## DIRECTIONS
Pull every line of the entries that has the word "computer".

** Opening SOURCE MATERIAL block **

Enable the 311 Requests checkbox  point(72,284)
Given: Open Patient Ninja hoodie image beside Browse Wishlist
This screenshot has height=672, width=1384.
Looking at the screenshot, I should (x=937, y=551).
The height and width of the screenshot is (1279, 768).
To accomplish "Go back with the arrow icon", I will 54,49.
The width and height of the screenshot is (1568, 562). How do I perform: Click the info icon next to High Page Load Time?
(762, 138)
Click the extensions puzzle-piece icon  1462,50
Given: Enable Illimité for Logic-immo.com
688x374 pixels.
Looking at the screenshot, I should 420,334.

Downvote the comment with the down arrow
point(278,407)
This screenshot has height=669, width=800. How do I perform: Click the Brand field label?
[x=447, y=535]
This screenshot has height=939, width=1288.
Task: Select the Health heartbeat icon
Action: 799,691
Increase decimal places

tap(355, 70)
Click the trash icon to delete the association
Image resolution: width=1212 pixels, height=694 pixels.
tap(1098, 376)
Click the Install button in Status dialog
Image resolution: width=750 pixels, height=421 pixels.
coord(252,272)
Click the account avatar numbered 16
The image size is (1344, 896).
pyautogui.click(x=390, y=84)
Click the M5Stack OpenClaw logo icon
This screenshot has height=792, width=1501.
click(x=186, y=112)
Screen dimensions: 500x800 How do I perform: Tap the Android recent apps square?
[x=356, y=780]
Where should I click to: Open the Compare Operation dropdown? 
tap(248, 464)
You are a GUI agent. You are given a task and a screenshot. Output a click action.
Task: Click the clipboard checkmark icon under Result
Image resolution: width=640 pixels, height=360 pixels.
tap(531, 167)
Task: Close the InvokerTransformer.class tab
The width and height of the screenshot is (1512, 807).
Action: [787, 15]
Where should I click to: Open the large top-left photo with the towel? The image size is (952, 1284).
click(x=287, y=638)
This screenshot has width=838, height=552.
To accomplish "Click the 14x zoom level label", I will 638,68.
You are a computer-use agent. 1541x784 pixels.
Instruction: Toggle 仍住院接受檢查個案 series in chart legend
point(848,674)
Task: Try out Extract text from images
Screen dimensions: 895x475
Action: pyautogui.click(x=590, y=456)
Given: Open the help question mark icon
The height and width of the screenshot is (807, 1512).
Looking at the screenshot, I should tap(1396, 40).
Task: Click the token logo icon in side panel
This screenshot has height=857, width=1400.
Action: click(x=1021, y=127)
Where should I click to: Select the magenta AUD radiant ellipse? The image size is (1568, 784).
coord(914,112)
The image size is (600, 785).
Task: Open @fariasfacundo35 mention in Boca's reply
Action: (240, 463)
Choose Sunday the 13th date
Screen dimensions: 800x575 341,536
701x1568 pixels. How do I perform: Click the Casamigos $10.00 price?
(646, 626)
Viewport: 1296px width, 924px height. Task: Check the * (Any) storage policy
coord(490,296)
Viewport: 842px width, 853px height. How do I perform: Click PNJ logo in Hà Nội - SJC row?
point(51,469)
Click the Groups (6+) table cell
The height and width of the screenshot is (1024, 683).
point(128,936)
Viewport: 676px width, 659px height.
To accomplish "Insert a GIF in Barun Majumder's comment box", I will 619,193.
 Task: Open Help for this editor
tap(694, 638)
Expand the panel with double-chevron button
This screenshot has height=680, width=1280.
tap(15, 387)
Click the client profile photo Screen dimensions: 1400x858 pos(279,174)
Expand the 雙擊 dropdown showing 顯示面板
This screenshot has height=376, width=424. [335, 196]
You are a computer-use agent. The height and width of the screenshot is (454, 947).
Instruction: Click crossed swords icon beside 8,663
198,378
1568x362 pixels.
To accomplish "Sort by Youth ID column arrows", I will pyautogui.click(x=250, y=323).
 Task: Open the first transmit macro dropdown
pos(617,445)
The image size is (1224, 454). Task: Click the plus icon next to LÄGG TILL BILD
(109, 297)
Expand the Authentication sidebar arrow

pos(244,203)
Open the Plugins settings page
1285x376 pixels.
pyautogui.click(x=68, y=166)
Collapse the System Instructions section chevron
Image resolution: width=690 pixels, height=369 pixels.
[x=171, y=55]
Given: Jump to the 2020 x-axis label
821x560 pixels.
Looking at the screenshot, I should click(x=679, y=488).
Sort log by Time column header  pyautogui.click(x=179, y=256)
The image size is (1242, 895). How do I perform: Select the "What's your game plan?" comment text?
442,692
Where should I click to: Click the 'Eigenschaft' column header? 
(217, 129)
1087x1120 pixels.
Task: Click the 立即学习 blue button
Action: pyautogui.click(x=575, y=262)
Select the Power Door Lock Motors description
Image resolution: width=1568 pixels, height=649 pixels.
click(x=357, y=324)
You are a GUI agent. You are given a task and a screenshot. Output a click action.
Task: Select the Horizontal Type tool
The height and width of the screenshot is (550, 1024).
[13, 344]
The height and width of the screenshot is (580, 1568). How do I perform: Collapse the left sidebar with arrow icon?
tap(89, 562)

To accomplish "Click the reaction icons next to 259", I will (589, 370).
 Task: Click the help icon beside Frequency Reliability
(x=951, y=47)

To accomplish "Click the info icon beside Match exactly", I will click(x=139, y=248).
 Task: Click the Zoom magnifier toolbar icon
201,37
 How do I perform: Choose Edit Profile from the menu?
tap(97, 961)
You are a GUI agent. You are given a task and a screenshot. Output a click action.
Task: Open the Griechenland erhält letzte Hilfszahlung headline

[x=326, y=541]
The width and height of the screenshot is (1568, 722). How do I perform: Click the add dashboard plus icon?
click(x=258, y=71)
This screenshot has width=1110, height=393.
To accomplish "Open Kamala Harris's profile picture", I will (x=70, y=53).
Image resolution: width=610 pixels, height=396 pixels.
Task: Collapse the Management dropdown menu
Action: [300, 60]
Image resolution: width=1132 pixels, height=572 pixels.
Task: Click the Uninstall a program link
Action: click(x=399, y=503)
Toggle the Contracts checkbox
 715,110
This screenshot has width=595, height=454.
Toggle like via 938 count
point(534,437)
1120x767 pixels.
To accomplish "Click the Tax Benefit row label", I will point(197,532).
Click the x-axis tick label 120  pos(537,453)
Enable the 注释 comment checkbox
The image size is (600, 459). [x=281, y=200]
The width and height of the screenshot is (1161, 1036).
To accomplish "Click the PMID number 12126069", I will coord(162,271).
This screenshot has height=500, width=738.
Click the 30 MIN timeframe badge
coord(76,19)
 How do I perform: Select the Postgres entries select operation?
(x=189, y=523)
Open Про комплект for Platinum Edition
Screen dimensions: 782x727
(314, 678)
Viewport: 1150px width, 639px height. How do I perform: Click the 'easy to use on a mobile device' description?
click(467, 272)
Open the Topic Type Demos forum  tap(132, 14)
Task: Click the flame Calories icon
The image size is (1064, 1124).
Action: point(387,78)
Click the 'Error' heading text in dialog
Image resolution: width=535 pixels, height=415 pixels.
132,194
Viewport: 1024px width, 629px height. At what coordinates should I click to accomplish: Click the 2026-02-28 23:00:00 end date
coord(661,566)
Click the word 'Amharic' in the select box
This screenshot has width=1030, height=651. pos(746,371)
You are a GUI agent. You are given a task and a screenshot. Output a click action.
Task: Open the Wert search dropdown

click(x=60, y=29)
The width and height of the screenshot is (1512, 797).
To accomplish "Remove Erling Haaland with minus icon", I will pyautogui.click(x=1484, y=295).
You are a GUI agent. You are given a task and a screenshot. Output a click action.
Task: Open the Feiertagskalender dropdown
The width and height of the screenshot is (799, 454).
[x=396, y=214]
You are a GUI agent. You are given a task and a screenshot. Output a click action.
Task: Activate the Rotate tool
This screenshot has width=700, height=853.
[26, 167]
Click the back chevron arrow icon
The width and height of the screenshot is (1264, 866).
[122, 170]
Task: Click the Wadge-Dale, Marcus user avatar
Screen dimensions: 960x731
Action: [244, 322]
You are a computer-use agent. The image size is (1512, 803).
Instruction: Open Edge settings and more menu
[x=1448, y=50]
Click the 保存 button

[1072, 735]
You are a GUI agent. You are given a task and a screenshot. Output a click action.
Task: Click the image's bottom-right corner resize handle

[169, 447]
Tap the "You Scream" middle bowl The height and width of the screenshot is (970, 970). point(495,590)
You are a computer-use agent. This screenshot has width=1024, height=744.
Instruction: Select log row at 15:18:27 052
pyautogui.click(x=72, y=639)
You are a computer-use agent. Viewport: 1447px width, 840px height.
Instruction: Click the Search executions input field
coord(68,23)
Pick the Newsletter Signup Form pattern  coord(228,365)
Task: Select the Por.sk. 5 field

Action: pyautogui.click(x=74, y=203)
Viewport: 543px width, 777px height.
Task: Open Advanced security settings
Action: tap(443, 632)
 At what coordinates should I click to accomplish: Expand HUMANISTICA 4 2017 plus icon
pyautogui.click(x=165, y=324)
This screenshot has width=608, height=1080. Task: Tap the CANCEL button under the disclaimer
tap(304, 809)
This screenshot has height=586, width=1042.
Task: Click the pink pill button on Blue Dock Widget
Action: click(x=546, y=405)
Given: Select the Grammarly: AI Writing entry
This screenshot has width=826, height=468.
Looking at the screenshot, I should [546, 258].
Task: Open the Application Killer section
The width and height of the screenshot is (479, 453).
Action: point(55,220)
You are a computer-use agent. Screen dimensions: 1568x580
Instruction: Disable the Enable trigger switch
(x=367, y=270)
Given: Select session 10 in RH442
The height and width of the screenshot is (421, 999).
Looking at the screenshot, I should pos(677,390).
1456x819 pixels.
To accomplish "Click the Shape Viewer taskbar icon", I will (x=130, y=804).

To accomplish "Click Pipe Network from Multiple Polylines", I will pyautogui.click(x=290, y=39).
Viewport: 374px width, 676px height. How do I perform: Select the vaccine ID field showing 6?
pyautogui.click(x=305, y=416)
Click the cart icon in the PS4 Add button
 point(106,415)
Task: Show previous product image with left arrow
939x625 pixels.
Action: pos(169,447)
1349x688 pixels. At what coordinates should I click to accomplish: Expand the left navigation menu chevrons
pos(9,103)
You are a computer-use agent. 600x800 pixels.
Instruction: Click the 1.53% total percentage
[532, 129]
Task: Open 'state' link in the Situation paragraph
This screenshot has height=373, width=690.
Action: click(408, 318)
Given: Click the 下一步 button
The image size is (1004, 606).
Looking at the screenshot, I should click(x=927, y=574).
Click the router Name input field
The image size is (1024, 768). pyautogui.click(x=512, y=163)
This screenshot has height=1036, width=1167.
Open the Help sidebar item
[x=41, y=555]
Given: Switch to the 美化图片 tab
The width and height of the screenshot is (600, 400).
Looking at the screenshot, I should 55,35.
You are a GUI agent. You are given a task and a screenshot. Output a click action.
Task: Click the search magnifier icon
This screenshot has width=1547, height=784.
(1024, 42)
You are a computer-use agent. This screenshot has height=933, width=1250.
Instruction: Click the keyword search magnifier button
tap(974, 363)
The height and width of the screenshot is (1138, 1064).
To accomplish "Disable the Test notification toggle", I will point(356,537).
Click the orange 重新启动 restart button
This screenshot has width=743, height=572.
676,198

** Closing SOURCE MATERIAL block **

## RESULT OF THIS TASK
You are a computer-use agent. 1541x784 pixels.
You are a computer-use agent. The height and width of the screenshot is (454, 947).
You are a computer-use agent. The image size is (1512, 803).
You are a computer-use agent. This screenshot has width=1024, height=744.
You are a computer-use agent. Viewport: 1447px width, 840px height.
You are a computer-use agent. Screen dimensions: 1568x580
You are a computer-use agent. 600x800 pixels.
You are a computer-use agent. This screenshot has height=933, width=1250.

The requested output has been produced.